═══ FRAGMENTO SELECCIONADO ═══

Las primeras campañas informativas dirigidas a la población en general por parte de los poderes públicos y relacionadas con la sostenibilidad de los estilos de vida fueron, en la década de 1960, las campañas contra incendios forestales (que han continuado hasta hoy) y las dedicadas a evitar la proliferación de residuos callejeros. Los anuncios mostraban al incansable conejo guardabosques Fidel correteando por el bosque, apagando toda clase de focos de incendio causados por la desidia humana. Los mensajes son claros: “No tire colillas sin apagar”, “No tire cerillas encendidas”, y el lema una frase que se hizo muy popular: “Cuando un monte se quema, algo suyo se quema”, con variantes irónicas dichas bajo cuerda (era el año 1962, quedaban 15 de dictadura franquista) como “… algo suyo se quema, señor marqués”. Estas campañas cívicas (como “Mantenga limpia España”) intentaban introducir comportamientos básicos “civilizados” en un país considerado como muy próximo al salvajismo.

═══ MATERIAL MOSTRADO ═══

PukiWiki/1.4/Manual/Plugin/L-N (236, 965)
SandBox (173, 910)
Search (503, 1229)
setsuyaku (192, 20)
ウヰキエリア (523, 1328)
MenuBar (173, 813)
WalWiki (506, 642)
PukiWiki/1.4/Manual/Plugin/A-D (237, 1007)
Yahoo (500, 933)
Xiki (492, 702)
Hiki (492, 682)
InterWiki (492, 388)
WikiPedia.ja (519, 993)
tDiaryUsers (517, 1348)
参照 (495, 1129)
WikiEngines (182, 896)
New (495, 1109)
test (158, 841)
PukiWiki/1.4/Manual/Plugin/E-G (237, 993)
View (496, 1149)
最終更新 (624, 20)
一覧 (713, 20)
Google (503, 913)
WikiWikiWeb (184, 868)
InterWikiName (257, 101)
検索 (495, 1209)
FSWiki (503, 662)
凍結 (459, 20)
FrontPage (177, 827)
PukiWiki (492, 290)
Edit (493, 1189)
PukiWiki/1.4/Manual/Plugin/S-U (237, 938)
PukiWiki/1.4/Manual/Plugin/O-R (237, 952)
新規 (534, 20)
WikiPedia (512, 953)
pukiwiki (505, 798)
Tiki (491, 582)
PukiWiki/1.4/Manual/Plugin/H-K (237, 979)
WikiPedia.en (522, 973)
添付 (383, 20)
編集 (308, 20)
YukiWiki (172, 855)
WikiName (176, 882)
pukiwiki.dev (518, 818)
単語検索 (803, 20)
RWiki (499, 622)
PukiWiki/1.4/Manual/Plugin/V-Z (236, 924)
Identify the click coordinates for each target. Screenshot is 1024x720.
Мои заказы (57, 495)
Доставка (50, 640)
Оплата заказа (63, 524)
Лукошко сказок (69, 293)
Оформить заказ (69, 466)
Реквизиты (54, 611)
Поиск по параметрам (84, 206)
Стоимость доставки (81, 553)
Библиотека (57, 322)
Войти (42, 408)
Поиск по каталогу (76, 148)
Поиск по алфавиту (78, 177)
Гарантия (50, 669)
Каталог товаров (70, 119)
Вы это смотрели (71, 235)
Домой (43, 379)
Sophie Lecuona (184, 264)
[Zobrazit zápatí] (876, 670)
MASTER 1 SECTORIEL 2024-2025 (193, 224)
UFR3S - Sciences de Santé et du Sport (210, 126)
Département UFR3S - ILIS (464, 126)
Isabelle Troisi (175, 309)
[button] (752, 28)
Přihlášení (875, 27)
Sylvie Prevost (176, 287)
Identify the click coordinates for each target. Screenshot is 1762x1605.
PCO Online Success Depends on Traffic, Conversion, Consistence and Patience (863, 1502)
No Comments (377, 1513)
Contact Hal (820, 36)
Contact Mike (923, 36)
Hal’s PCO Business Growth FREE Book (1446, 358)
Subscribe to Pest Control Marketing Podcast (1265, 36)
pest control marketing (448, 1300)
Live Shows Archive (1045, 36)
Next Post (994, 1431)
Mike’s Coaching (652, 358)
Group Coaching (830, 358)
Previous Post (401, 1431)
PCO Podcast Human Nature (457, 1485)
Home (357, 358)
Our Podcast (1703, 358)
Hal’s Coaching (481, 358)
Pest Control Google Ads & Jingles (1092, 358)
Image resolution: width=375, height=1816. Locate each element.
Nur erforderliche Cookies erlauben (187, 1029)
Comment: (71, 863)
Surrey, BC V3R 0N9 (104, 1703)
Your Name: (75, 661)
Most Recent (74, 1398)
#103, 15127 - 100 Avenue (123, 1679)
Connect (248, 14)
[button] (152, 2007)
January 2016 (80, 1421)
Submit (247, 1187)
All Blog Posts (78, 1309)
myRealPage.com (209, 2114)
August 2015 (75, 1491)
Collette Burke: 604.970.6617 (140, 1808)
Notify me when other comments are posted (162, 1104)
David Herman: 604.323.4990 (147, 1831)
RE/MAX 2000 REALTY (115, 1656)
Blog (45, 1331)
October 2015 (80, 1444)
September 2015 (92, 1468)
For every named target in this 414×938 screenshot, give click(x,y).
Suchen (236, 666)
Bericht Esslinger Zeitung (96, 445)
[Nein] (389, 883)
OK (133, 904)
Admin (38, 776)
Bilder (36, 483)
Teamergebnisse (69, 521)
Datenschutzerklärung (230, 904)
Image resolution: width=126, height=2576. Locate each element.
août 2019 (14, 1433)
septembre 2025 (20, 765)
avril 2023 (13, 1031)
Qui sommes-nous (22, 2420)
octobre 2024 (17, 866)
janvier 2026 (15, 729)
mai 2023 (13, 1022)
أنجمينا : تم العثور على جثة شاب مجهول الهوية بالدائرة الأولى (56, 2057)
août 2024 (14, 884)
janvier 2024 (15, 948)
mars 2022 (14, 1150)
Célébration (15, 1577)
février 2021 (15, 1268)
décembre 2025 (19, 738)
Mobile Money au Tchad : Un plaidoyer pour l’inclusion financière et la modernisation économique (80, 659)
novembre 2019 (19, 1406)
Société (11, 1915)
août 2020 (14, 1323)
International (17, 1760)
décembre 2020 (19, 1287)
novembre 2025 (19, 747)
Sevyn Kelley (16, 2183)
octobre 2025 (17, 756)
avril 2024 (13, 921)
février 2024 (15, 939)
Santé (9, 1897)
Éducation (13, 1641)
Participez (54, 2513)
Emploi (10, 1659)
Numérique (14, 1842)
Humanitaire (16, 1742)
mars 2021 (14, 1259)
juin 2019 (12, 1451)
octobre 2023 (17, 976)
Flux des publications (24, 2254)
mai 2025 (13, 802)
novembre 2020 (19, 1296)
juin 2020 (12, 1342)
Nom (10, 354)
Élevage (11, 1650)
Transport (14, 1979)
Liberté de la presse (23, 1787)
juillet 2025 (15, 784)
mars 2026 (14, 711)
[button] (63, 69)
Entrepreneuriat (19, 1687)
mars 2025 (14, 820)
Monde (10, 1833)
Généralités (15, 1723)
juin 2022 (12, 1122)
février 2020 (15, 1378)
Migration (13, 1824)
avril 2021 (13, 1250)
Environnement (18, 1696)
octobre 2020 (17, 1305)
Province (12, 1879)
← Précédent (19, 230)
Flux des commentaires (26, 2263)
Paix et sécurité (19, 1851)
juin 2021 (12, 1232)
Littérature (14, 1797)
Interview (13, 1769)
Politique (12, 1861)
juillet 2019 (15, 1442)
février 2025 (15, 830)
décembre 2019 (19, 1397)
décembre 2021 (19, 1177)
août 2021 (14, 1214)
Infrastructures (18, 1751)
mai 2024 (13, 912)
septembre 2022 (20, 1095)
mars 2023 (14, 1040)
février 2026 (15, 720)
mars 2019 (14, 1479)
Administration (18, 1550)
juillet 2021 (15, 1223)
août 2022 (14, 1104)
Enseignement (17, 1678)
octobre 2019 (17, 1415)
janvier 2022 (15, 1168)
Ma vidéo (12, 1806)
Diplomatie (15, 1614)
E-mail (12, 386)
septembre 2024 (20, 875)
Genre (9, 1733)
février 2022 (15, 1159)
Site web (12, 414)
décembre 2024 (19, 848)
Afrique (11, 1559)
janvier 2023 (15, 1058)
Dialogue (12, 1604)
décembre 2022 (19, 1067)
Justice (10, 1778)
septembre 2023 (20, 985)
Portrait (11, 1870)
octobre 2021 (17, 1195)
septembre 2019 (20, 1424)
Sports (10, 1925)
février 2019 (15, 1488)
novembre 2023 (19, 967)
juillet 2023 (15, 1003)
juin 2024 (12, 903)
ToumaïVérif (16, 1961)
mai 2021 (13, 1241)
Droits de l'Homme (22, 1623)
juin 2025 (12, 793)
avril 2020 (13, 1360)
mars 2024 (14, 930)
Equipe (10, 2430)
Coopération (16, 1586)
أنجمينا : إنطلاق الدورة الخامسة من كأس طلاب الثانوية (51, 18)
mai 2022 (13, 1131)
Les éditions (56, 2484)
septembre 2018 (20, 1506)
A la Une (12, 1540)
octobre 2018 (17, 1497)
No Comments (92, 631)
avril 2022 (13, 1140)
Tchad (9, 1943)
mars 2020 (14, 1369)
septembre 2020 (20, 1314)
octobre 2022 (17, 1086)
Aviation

═══

**PROBLEMA A RESOLVER:** Enumera, por favor, todos los lemas y mensajes de las propias campañas que el fragmento sobre las campañas cívicas cita entre comillas. Deja fuera las variantes irónicas que circulaban bajo cuerda.

**RESPUESTA DEL EJERCICIO:**
- "No tire colillas sin apagar"
- "No tire cerillas encendidas"
- "Cuando un monte se quema, algo suyo se quema"
- "Mantenga limpia España"